STOW -- City Council has approved the city's 2017 permanent budget appropriations, but not before removing around $1.5 million in proposed "placeholder" spending in connection with a possible loan that the city may take out to do stormwater projects.

Council unanimously approved the roughly $60 million budget March 23. Under state law, the permanent budget appropriations had to be approved by the end of March. The city had been operating under a temporary budget in the meantime.

The approval came after Council voted 4-3 to approve a motion made by Councilor Brian Lowdermilk to remove $1.5 million from the stormwater utility fund bonds and notes line item.

Council members Jim Costello, Brian D'Antonio and John Pribonic voted against the Lowdermilk motion.

In Council's finance committee meeting, before the regular meeting, Budget and Management Director John Earle said the $1.5 million is a contingency in case the city decides to take out a loan for stormwater projects later in the year.
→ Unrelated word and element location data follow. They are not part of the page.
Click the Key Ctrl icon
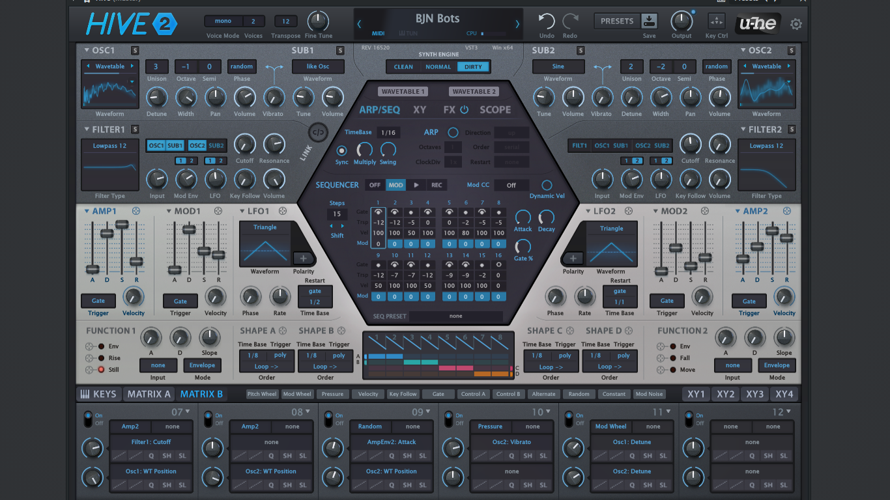890x500 pixels. (717, 21)
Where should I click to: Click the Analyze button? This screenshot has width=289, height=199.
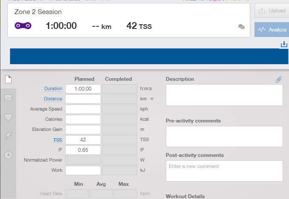[x=272, y=30]
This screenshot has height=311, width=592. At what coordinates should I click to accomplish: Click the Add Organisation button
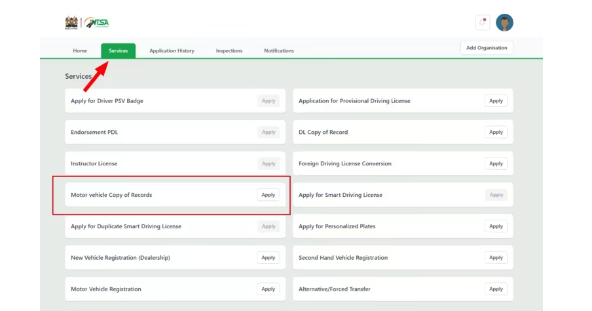[487, 48]
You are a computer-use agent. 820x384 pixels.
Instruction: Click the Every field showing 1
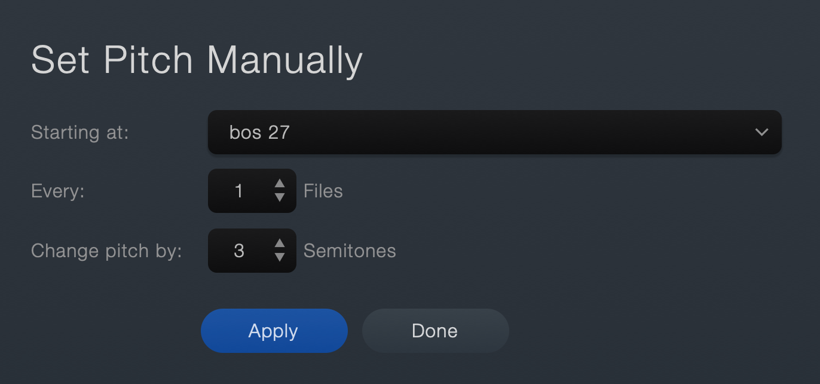coord(239,191)
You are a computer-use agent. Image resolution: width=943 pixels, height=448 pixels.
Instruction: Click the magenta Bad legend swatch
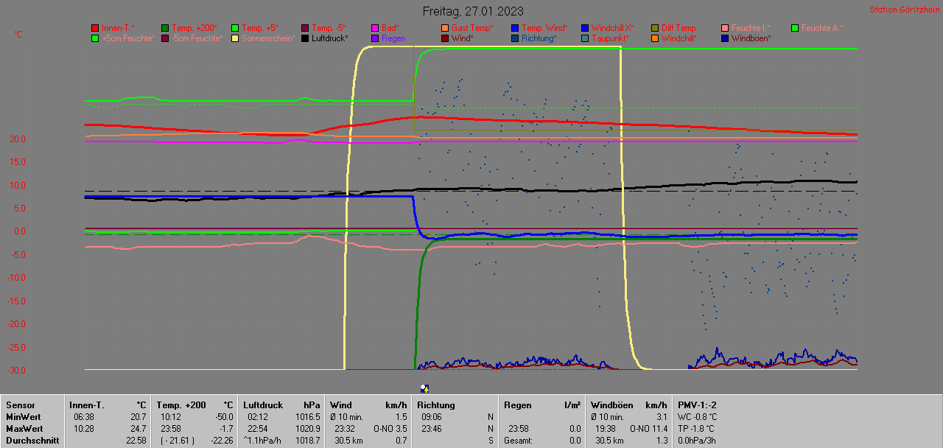(x=375, y=28)
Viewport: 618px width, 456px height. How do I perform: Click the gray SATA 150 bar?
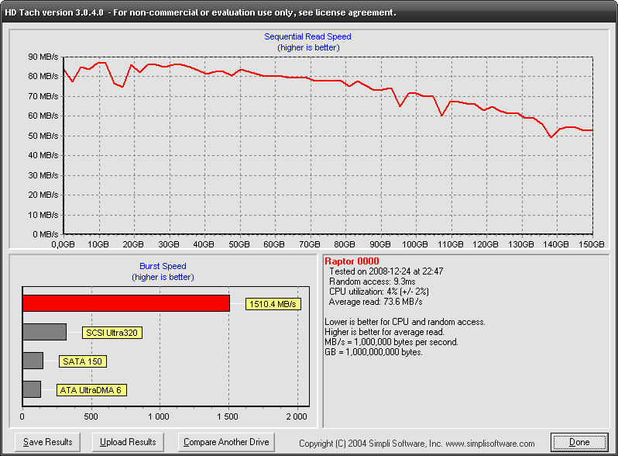[x=33, y=361]
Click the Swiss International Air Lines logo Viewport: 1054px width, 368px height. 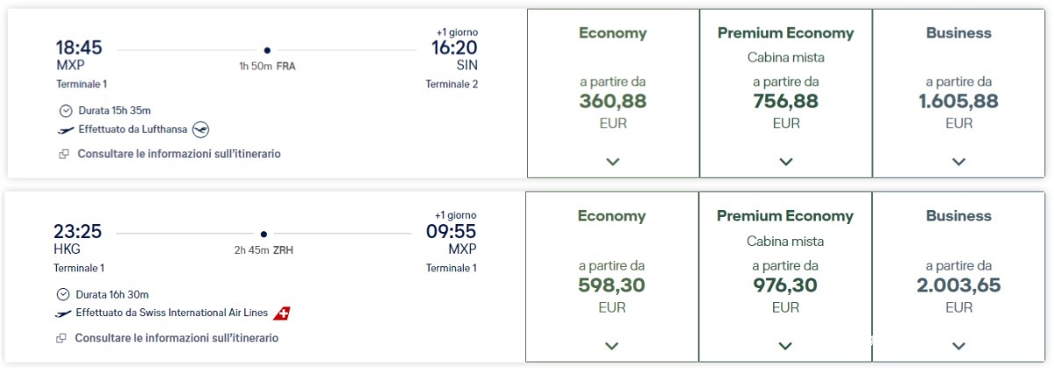(x=282, y=313)
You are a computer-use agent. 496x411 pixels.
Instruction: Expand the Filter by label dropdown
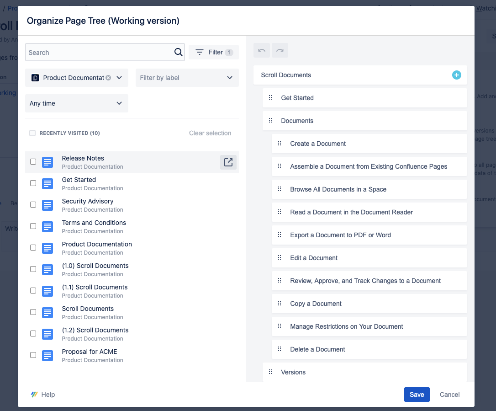coord(187,78)
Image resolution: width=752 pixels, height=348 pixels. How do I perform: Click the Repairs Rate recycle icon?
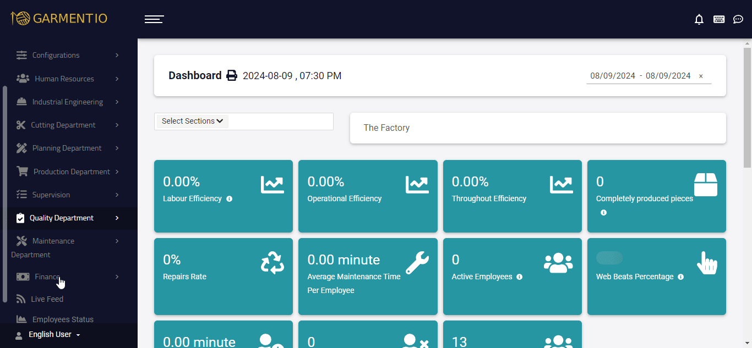[273, 263]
He said it is unclear whether there would be a loan and how much it could be, but if there is, Council would have to authorize both taking it out and spending it on projects.

Earle said the $1.5 million in the budget would be "simply a placeholder."
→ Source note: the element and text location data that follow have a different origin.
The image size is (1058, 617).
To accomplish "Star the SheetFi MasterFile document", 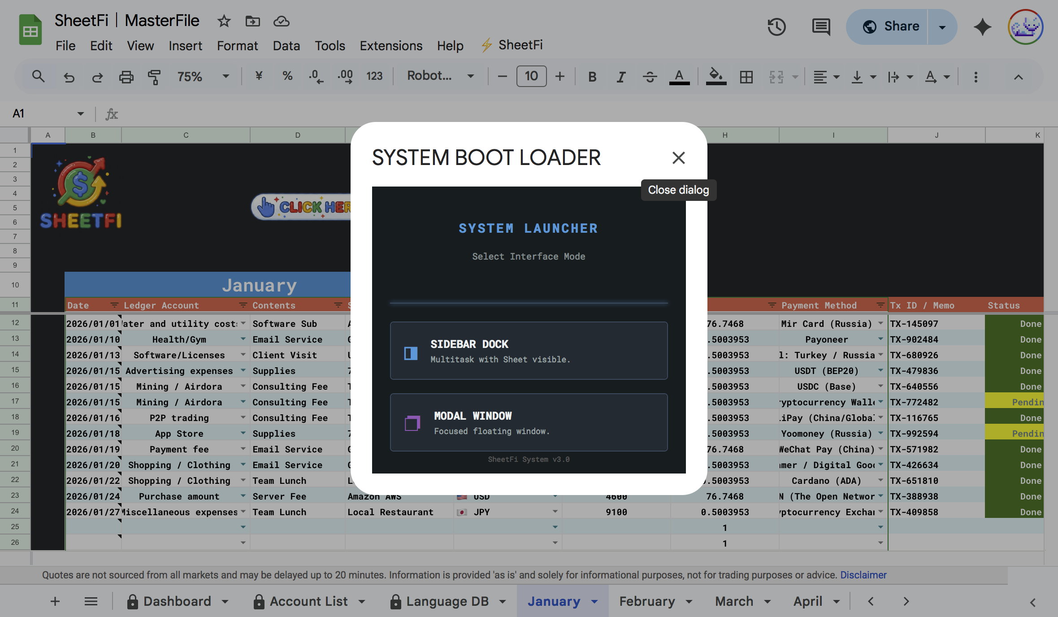I will pos(224,21).
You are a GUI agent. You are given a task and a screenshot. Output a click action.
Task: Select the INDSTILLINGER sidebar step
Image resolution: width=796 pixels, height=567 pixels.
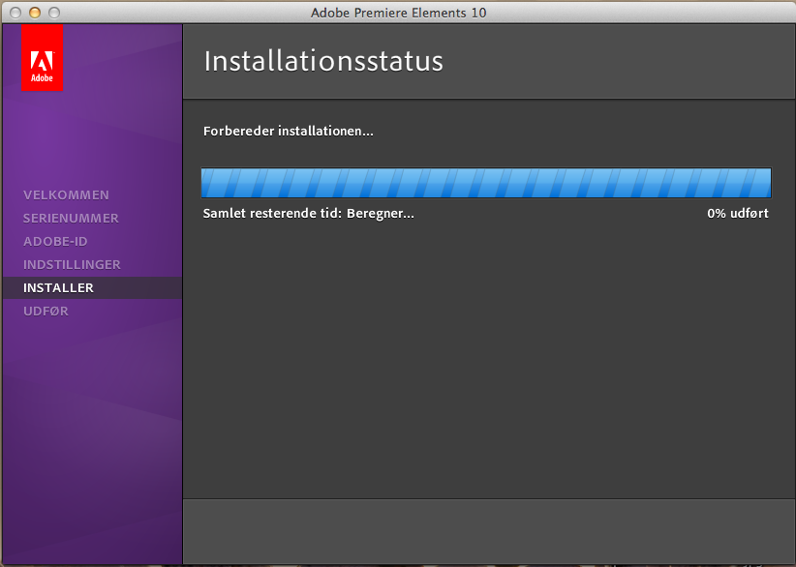72,264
"Everything regarding that borrowing would come back through Council," he said. "It would not be done without Council's authority."

Finance Director John Baranek said approving the $1.5 million as part of the budget appropriations now eliminates the need for a third piece of legislation if a loan is taken out to include it within the budget.

"Leaving it in the budget is actually eliminating a step," he said.

Lowdermilk, however, questioned its inclusion, explaining it troubled him that the budget appropriations include funding that the city does not know it will have.

"I don't know it's a foregone conclusion that Council's going to approve to leverage that new [fee increase] money," he said. "I'd like to see the budget reflect actual numbers myself."

Budget detailed

According to figures provided by Baranek, this year's appropriations for all funds total about $107 million; however, that figure includes money that was counted twice due to transfers from the general fund to other funds, making overall appropriations roughly $60 million. General fund appropriations, not counting the transfers, are about $31 million. Last year's overall expenditures totaled about $63.37 million, including about $27 million for the general fund.

Baranek has said the 2017 appropriations are much higher than the 2016 expenditures because they include transfers between funds which, for accounting purposes, are counted twice, once in the fund the money is transferred from and the second time in the fund they are transferred to.

Income tax collections were about $15.5 million in 2016, about what they are projected to be this year. By comparison, the city previously reported a little over $14.4 million in income tax revenue for both 2013 and 2014 and a little under $15.1 million in 2015.

The total cash balance left at the end of 2016 in all funds was about $22.35 million, including nearly $5.08 million in the general fund. The projected cash balance at the end of 2017 for all funds is a little more than $22 million, including nearly $4.74 million in the general fund.

These general fund balances include the general fund's $1 million rainy day fund for emergency use.

By comparison, the general fund ended 2015 with a $4.52 million balance, including the rainy day fund.

Earle has said the reduction in the general fund balance between the ends of 2016 and 2017 is due to about $340,000 being used from the surplus to help balance the books.

At the end of 2015, $550,000 was used from the balance to bring the city's books into balance.

Earle has also said $313,000 in the general fund surplus at the end of 2016 was due to a "number of payroll factors," some of which are potentially repeatable for 2017.

These included lower overtime costs, thanks in part to a mild 2016 winter that cut down on the need to plow and salt roads, and savings related to retirement pay, workers comp claims and low health care claims. Earle said last year's mild winter also cut down on salt costs.